VM0 - storage download failed – Incident details

storage download failed

Resolved
Major outage
Started 21 days agoLasted about 2 hours

Affected

Runner

Major outage from 2:14 AM to 3:51 AM, Operational from 3:51 AM to 12:00 AM

Updates
  • Postmortem
    Postmortem

    Guest Download Failure Due to Parallel Race Condition on Overlapping Mount Paths

    What Happened

    On 2026-04-10, agent jobs with multiple storages failed during VM initialization. The guest-download binary, which runs inside the VM to download and extract storage archives, crashed with canonicalize ENOENT errors when processing skills storages.

    Root Cause

    guest-download extracts storage archives in parallel (up to 4 concurrent threads). A recent change added a remove_dir_all(target_path) call at the start of each thread to clean stale files on VM reuse (keep-alive).

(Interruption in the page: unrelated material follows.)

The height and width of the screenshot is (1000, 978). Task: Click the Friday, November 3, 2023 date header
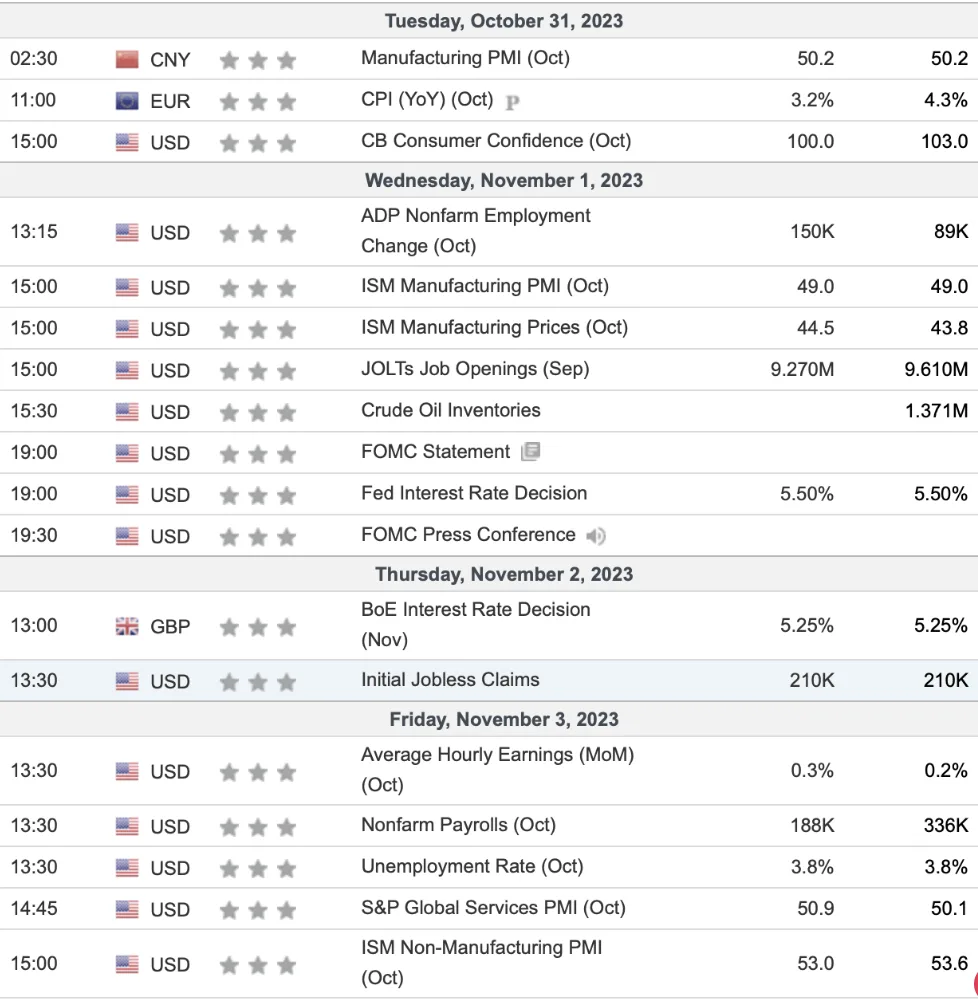point(504,719)
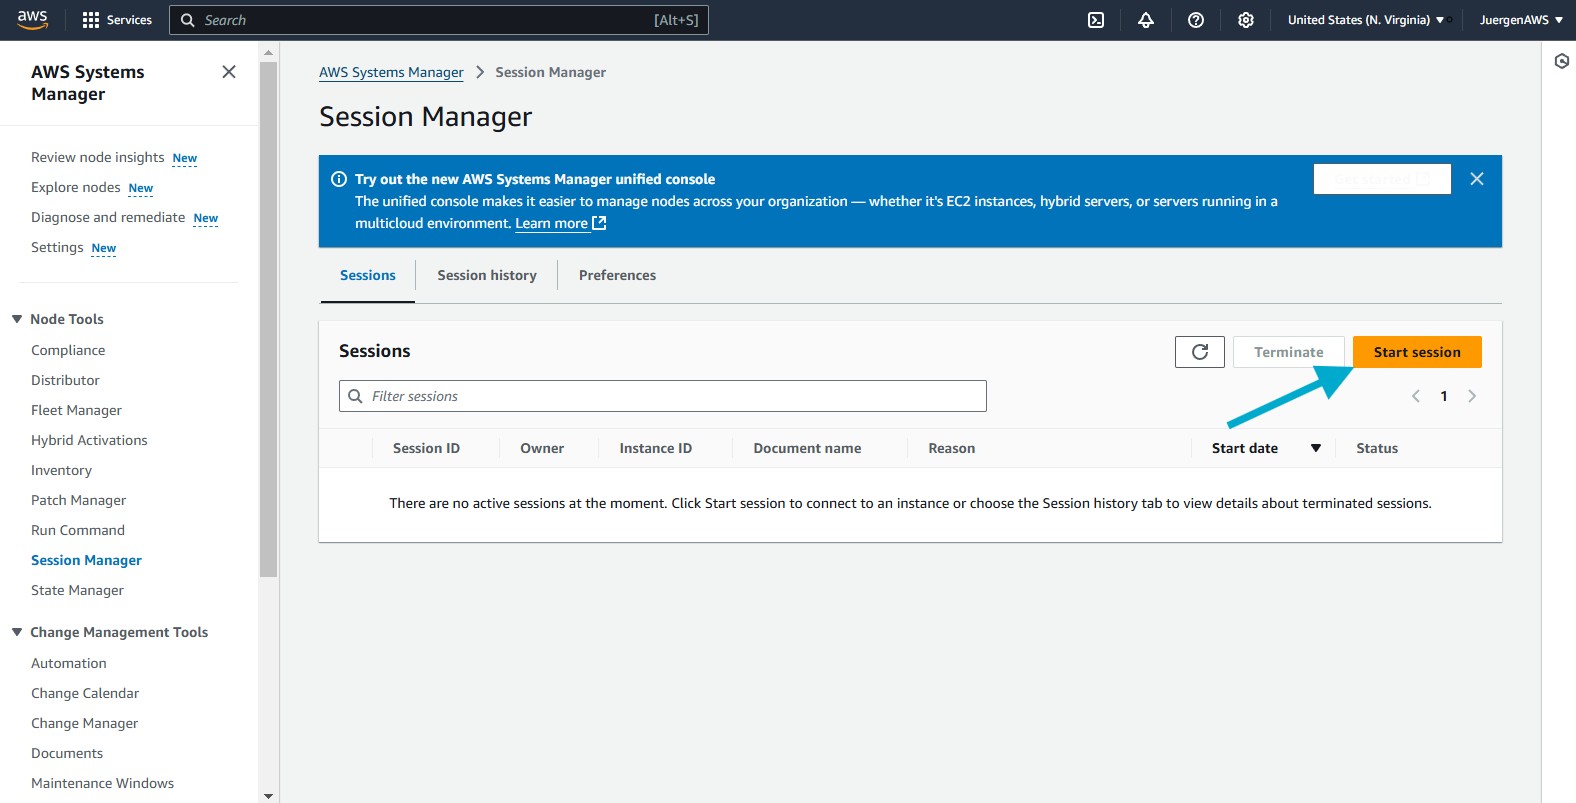
Task: Click the AWS logo home icon
Action: point(32,19)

    The storage mount paths have a guaranteed parent-child overlap:

    - Instructions mount at /home/user/.claude

    - Skills mount at /home/user/.claude/skills/{name}

    When threads run concurrently, the parent path's remove_dir_all deletes child directories already created by sibling threads, causing those threads to fail with ENOENT.

    Impact

    • Scope: All jobs

    • Duration: ~11 hours (2026-04-09 16:38 UTC — 2026-04-10 03:21 UTC)

    Timeline (UTC)

    Time

    Event

    2026-04-09 16:38

    Code change merged — added remove_dir_all pre-cleanup in parallel download threads

    2026-04-10 ~02:00

    Job failures reported on prod-3

    2026-04-10 ~02:45

    Root cause identified via prod SSH log analysis

    2026-04-10 03:21

    Fix merged and deployed

    Fix

    • Removed remove_dir_all from download_and_extract() — threads now only do create_dir_all + streaming tar extraction

    • Disabled --keep-alive in CI and production to avoid VM reuse until proper stale file cleanup is implemented (#8757)

  • Resolved
    Resolved
    This incident has been resolved.
  • Identified
    Identified
    We are continuing to work on a fix for this incident.
  • Investigating
    Investigating
    We are currently investigating this incident.